Fig. S3: Staining with LepR antibody reveals that tdTomato+ cells located along the bone surface and osteocytes do not express leptin receptor. Limbs were harvested from 14 week‐old mice following bone mechanical loading and processed for histological analysis and leptin receptor immunolabeling. Upper panel: static tibia, lower panel: loaded tibia. Nuclei are labeled with DAPI (blue), tdTomato+ cells appear red, and cells labeled with leptin receptor antibody in green. Scale bar 100 μm, zooms i & ii 50 μm.
Fig. S4: Axial tibia loading of 12‐week‐old Lepr‐cre;tdTomato+ mice. Whole bone analyses of cortical bone between 15% and 85% of the total tibial length, excluding proximal and distal methaphyseal bone showing Imin, Imax, mean thickness of the cortex and the resistance to torsion. Loaded: red, static: black, Line graph represent means ± SEM, n = 7. Statistical significance of differences along the entire tibial shaft is represented as a heat map, red p < 0.001, yellow 0.001 ≤ p < 0.01, green 0.01 ≤ p < 0.05 and blue p ≥ 0.05.
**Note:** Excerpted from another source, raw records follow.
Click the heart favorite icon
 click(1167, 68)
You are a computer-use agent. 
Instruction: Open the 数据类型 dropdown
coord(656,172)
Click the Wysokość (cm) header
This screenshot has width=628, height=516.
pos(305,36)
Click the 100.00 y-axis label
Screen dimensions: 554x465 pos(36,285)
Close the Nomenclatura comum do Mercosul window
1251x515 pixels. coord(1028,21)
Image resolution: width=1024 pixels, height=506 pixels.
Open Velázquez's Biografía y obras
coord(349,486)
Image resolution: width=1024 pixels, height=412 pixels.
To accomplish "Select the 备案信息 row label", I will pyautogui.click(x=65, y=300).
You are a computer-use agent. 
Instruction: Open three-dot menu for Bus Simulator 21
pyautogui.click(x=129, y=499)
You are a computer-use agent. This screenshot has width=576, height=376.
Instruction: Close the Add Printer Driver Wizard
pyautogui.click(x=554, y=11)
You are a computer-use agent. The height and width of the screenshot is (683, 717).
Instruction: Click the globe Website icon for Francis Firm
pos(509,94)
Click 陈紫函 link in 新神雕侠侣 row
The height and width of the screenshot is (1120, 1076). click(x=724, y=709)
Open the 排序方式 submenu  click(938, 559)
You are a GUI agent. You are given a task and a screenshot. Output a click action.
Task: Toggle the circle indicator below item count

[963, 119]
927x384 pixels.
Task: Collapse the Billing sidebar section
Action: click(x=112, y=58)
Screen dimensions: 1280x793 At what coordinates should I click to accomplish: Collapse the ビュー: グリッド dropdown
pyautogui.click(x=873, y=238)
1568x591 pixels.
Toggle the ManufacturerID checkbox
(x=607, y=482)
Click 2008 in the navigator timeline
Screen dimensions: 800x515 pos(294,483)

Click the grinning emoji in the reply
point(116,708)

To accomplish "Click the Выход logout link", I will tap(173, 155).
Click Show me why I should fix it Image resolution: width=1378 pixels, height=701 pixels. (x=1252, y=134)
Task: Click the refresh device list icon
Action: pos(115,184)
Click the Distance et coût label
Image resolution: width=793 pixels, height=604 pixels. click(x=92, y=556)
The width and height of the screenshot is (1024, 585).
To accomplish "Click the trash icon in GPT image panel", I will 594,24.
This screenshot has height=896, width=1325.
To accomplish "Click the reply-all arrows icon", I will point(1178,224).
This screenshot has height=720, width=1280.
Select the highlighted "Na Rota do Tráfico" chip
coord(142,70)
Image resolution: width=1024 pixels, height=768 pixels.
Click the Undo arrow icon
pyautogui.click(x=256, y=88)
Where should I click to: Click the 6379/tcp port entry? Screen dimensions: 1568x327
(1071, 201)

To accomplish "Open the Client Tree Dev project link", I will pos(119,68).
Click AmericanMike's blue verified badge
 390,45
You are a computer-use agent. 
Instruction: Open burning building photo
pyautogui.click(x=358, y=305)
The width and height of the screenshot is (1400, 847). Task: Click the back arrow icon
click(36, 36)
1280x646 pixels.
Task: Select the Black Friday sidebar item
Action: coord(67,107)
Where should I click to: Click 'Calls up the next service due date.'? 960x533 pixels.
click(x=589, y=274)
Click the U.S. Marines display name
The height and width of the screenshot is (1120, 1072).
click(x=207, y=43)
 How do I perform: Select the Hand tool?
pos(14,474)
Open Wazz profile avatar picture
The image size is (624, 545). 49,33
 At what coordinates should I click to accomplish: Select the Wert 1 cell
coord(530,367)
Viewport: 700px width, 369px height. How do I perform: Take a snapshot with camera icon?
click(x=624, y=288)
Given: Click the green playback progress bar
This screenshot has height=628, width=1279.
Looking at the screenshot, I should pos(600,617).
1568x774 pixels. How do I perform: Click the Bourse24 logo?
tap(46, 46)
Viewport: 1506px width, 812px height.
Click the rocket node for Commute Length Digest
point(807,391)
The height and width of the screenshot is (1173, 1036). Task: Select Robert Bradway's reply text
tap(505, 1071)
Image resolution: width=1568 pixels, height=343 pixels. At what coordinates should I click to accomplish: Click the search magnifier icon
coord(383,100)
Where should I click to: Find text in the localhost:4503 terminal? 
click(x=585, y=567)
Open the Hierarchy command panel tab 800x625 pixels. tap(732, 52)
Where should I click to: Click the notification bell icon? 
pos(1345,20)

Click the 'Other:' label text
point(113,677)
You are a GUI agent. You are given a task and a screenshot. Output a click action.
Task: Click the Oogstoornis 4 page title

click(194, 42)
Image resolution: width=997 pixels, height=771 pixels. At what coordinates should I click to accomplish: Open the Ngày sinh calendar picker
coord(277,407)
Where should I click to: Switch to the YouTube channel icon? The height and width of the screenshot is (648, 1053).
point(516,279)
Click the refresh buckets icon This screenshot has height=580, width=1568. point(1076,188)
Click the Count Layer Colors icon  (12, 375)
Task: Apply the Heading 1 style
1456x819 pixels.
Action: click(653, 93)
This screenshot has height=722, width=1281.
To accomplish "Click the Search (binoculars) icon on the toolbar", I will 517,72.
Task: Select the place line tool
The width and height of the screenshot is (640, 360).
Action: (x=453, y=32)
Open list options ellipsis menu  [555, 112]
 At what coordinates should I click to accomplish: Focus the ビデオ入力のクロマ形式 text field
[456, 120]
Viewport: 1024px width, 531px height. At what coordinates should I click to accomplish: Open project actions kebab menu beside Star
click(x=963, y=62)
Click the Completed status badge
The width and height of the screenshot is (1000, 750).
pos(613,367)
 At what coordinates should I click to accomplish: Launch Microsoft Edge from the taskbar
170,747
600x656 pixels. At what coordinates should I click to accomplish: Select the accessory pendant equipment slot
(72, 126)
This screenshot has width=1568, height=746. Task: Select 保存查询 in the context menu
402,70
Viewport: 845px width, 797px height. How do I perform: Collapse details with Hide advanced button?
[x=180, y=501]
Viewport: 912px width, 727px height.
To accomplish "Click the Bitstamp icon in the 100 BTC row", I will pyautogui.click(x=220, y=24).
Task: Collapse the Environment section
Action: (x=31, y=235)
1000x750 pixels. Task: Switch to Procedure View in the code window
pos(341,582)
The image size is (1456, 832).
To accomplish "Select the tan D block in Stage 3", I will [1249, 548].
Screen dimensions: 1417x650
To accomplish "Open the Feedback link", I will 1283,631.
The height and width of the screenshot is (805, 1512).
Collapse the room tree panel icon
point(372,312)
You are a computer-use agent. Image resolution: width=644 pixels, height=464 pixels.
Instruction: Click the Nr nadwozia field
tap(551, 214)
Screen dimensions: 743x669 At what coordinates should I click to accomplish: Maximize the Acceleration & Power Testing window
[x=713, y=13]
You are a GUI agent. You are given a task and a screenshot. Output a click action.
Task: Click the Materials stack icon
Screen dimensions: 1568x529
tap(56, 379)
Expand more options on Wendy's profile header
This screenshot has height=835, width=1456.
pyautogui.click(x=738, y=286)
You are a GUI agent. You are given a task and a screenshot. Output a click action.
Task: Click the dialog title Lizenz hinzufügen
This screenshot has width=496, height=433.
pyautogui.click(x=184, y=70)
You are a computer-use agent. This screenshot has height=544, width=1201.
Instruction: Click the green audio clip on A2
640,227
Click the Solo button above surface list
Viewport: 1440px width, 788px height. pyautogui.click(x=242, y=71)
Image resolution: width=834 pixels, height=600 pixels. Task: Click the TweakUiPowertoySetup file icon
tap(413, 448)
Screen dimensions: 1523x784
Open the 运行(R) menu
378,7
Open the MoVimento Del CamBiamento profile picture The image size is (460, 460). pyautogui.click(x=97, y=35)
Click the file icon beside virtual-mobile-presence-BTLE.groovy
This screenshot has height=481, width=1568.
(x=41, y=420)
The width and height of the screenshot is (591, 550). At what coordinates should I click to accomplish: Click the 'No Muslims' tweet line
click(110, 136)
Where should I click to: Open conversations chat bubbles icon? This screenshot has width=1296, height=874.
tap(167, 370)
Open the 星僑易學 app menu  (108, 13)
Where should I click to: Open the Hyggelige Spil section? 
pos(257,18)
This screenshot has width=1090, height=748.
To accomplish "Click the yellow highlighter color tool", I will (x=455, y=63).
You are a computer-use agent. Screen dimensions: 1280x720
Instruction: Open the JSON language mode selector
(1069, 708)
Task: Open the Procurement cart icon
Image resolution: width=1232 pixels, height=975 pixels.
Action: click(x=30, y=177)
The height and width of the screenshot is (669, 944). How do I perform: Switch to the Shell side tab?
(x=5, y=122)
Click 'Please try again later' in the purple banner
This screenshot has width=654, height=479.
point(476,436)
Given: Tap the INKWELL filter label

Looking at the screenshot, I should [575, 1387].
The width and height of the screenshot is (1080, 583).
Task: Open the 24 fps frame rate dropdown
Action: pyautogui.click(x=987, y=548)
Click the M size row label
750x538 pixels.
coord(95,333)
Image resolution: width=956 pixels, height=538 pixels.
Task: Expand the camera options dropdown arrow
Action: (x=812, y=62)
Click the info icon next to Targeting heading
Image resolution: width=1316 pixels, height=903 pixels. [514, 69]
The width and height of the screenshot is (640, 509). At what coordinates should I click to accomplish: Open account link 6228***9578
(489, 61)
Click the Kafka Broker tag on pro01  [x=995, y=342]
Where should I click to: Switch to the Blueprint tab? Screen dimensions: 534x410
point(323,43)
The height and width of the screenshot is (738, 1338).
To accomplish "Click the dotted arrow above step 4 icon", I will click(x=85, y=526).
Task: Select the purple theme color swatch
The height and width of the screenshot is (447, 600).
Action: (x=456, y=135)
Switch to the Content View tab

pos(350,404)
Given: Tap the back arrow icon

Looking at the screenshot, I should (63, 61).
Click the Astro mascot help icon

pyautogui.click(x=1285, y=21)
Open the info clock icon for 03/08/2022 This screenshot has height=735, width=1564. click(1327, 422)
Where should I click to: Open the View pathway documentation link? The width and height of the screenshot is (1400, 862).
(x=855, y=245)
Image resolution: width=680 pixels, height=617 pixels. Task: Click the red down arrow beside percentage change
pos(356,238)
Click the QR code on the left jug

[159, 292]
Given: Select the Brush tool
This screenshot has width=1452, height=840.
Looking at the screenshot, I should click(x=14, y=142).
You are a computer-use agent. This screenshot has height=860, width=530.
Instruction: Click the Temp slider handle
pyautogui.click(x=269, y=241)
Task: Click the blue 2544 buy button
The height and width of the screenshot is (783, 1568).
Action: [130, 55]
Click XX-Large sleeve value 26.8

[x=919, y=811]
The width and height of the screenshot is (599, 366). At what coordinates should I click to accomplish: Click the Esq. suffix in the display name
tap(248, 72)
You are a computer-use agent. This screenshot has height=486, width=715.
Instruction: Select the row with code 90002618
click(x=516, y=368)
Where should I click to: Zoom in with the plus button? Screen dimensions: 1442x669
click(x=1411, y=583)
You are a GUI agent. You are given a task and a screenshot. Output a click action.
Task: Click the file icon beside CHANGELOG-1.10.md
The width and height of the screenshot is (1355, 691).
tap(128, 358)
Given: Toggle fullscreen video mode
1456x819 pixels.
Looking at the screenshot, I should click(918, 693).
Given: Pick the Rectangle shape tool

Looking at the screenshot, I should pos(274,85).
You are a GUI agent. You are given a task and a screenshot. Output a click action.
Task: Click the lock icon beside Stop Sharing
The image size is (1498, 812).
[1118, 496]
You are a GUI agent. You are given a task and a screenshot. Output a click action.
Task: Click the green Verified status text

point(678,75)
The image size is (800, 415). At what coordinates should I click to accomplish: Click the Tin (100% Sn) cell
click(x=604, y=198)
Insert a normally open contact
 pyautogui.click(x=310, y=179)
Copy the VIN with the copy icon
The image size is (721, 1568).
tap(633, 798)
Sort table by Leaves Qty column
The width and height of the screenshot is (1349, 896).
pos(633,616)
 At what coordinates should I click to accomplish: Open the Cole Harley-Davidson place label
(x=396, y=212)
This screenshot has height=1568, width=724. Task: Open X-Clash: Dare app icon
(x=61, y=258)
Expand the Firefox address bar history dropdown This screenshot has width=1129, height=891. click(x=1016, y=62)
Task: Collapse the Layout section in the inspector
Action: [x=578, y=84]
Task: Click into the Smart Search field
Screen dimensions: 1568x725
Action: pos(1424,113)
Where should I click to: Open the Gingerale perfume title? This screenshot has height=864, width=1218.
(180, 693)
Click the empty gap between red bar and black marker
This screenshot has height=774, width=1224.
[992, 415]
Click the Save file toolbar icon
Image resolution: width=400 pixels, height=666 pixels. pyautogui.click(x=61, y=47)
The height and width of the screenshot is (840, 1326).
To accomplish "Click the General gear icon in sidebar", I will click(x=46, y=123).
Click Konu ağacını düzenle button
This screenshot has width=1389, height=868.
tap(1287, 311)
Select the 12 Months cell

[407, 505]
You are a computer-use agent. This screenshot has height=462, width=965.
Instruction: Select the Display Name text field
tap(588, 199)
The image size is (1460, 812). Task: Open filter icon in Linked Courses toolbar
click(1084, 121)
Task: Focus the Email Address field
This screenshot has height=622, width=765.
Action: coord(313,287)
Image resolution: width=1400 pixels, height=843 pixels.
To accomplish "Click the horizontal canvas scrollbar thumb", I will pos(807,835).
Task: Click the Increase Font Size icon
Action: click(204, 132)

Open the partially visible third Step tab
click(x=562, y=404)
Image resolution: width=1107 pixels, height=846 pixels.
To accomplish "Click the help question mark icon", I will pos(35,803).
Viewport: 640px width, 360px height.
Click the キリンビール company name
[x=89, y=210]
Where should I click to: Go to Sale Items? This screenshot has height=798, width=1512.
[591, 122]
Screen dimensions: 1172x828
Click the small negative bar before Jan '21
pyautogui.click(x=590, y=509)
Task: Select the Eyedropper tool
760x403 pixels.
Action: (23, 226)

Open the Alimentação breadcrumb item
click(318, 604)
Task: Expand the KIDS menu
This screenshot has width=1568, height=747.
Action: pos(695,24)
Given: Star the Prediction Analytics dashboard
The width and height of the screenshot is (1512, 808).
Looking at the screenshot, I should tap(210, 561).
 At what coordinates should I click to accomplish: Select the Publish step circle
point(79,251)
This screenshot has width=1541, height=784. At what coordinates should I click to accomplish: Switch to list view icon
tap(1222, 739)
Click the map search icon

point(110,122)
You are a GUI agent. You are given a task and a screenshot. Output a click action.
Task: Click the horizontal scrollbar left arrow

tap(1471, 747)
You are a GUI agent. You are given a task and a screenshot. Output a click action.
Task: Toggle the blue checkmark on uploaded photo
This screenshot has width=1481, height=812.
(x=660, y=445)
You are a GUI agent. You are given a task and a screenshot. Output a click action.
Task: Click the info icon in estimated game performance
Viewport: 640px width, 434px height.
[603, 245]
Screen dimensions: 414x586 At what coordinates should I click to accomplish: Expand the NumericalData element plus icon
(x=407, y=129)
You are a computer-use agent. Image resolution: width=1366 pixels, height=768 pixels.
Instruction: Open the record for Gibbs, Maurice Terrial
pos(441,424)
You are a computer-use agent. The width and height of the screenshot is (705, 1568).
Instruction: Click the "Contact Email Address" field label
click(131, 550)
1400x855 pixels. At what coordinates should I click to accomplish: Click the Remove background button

Fig. S5: Ablation of AC6 in LepR+ cells does not result in a phenotype. (A) Mean weight progression of both genotypes from 8 to 12 weeks. (B) Summary of phenotypes found in Lepr‐cre;tdTomato and Lepr‐cre;tdTomato;AC6fl/fl mice.
Fig. S6: Patterns of LepR expression in adult Lepr‐cre;tdTomato and Lepr‐cre;tdTomato;AC6fl/fl mice. To assess whether tdTomato+ expression differs with the addition of an Adenylyl cyclase 6 knockdown in adult tissues. Organs were harvested from 14‐week‐old mice and processed for histological analyses and stained with hematoxylin and eosin or labeled with the nuclear dye DAPI. Scale bar 100 μm.
Fig. S7: Axial tibia loading of 12‐week‐old Lepr‐cre;tdTomato+;AC6fl/fl mice. Whole bone analyses of cortical bone between 15% and 90% of the total tibial length, excluding proximal and distal methaphyseal bone showing Imin, Imax, mean thickness of the cortex and the resistance to torsion. Loaded: red, static: black, Line graph represent means ± SEM. Statistical significance of differences along the entire tibial shaft is represented as a heat map, red p < 0.001, yellow 0.001 ≤ p < 0.01, green 0.01 ≤ p < 0.05 and blue p ≥ 0.05.